With time and medication, Lori begins to improve. She begins to be present for selected hospital activities. She even improves enough to go out to dinner with her parents, and to be able to spend an odd weekend with them at home. Marvin pushes hard for Lori’s release. He asserts that she needs to busy herself with “activity, a job, friends, [and] a social life” (85). Lori, for her part, also pleads to come home. While Nancy feels that Lori is not yet well enough to leave the hospital, she defers to Marvin’s more expert opinion, and to Lori’s pleas. On April 22, 1983—shortly before her twenty-fourth birthday—Lori is released from New York Hospital.
Whereas Part 1 was entirely composed of Lori’s first-person narration, Part 2 contains no narration from Lori at all. Instead, we hear from Lori Winters, Mark, Marvin, Nancy, and impersonal hospital logs. In a subtle way, this narrative choice reproduces the effect of Lori being watched by others. This effect is especially salient in the choice to reproduce hospital logs, as well as the choice to evacuate Lori’s voice entirely from this section. Schilling thereby subtly formally demonstrates a sense of isolation and desolation which immediately followed the initial upheaval created by the Voices. Being watched and coldly recorded within hospital logs—not as a full human being, but as a specimen—is undoubtedly isolating and depersonalizing. While the hospital notes do give us helpful chronological hallmarks within the narrative, their primary aesthetic aim is to demonstrate Lori’s profound isolation from the world around her.

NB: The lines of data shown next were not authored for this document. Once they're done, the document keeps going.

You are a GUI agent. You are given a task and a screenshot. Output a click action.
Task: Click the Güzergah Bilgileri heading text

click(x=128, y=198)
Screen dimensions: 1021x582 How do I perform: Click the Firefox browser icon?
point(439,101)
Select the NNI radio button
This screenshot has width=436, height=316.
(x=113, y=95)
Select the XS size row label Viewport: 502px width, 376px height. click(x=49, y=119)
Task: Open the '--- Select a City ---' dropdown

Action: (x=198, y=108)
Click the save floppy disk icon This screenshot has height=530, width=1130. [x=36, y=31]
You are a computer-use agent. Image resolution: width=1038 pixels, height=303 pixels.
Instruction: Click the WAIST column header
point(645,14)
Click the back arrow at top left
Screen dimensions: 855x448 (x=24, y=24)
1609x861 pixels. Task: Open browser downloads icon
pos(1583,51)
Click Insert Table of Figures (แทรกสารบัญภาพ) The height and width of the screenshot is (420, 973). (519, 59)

On the other hand, the deep intimacy and sensitivity that flows from most of the chapters in this section demonstrate the profound care that those in Lori’s immediate community had and have for Lori. So, while Lori is mum in this part of the book—and the conspicuous absence of her voice does imbue the section with a sense of isolation and forced silence—this collection of outside voices also communicates the idea that Lori was and is surrounded by people who care deeply for her.
Also, by giving room to first-person narration from other parties, Schilling demonstrates understanding and compassion for the fact that her illness affected and affects those around her. The emotionally intimate and vulnerable glimpses into the minds and lives of those surrounding her also imbue the narrative at-large with an emotional richness and complexity that could not be achieved had it been solely composed of Schilling’s narration.
The continued form of the vignette also lays the groundwork for a slowly-burning plot, if the book can truly be said to possess a plot, in the strict sense. This aspect is most apparent in the vivid depictions of Marvin’s stubborn inability to see the graveness of Lori’s symptoms and condition, and in Nancy’s intimations about her own mother and aunt’s probable schizophrenia. In the case of the former, Marvin’s denials foreshadow the denials from Lori that we will shortly see, and also attest to the stubborn harshness with which he absolutely expects and demands Lori’s excellence. The pressure that Lori feels to meet with her father’s (and mother’s) expectations for her will become a recurring motif and a focal point that reveals both the roots of her illness and a major barrier to her psychiatric treatment. The revelations about Nancy’s mother and aunt, on the other hand, speak to the genetic disposition for schizophrenia—thereby lending depth to Schilling’s account—while also invoking bogey(wo)man figures: glimpses of Lori’s possible future.